=== PASSAGE SHOWN ===
Ensure you are connected to the intenet when you run this, as visdom will need to download a few scripts.

_images/visdom.png

Notice the output above, open your browser and navigate to the url given, in this case: localhost:8097

Run this to see visdom in action

from torchfusion.layers import *
from torchfusion.datasets import *
from torchfusion.metrics import *
import torch.nn as nn
import torch.cuda as cuda
from torch.optim import Adam
from torchfusion.learners import StandardLearner
from torchfusion.utils import VisdomLogger

train_loader = fashionmnist_loader(size=28,batch_size=32)
test_loader = fashionmnist_loader(size=28,train=False,batch_size=32)

model = nn.Sequential(
    Flatten(),
    Linear(784,100),
    Swish(),
    Linear(100,100),
    Swish(),
    Linear(100,100),
    Swish(),
    Linear(100,10)
)

if cuda.is_available():
    model = model.cuda()

optimizer = Adam(model.parameters())

loss_fn = nn.CrossEntropyLoss()

train_metrics = [Accuracy()]
test_metrics = [Accuracy()]

visdom_logger = VisdomLogger()

learner = StandardLearner(model)

if __name__ == "__main__":

    print(learner.summary((1,28,28)))
=== RECORDED DATA ===
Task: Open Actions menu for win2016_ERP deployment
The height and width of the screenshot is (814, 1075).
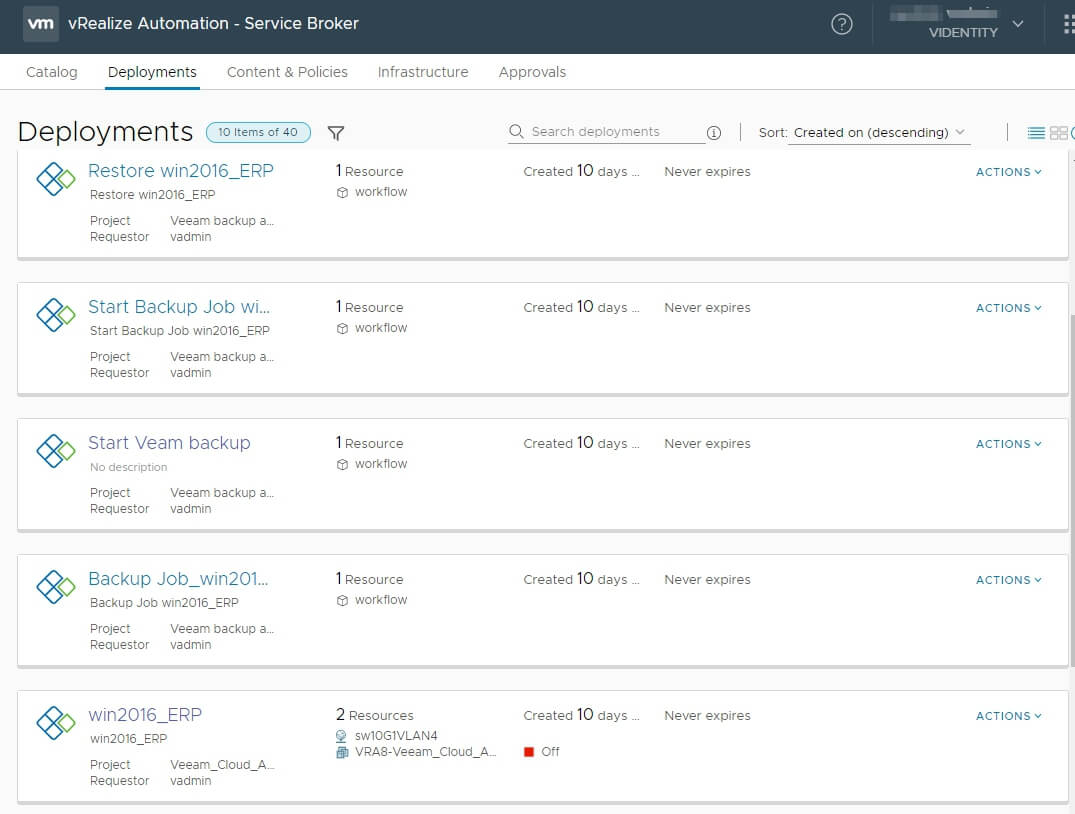Action: [x=1007, y=715]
===
→ SET EXERCISE A:
Translate the sentence "Run this to see visdom in action" from the visdom passage into Spanish.
→ SET EXERCISE B:
List every torchfusion module that the code in the visdom passage imports from.
→ SET EXERCISE C:
From the visdom passage, reproduce the part that opens with the words containing "Notice the output" and closes with "train_loader = fashionmnist_loader(size=28,batch_size=32)".

→ SOLUTION A:
Ejecuta esto para ver visdom en acción.

→ SOLUTION B:
torchfusion.layers
torchfusion.datasets
torchfusion.metrics
torchfusion.learners
torchfusion.utils

→ SOLUTION C:
Notice the output above, open your browser and navigate to the url given, in this case: localhost:8097

Run this to see visdom in action

from torchfusion.layers import *
from torchfusion.datasets import *
from torchfusion.metrics import *
import torch.nn as nn
import torch.cuda as cuda
from torch.optim import Adam
from torchfusion.learners import StandardLearner
from torchfusion.utils import VisdomLogger

train_loader = fashionmnist_loader(size=28,batch_size=32)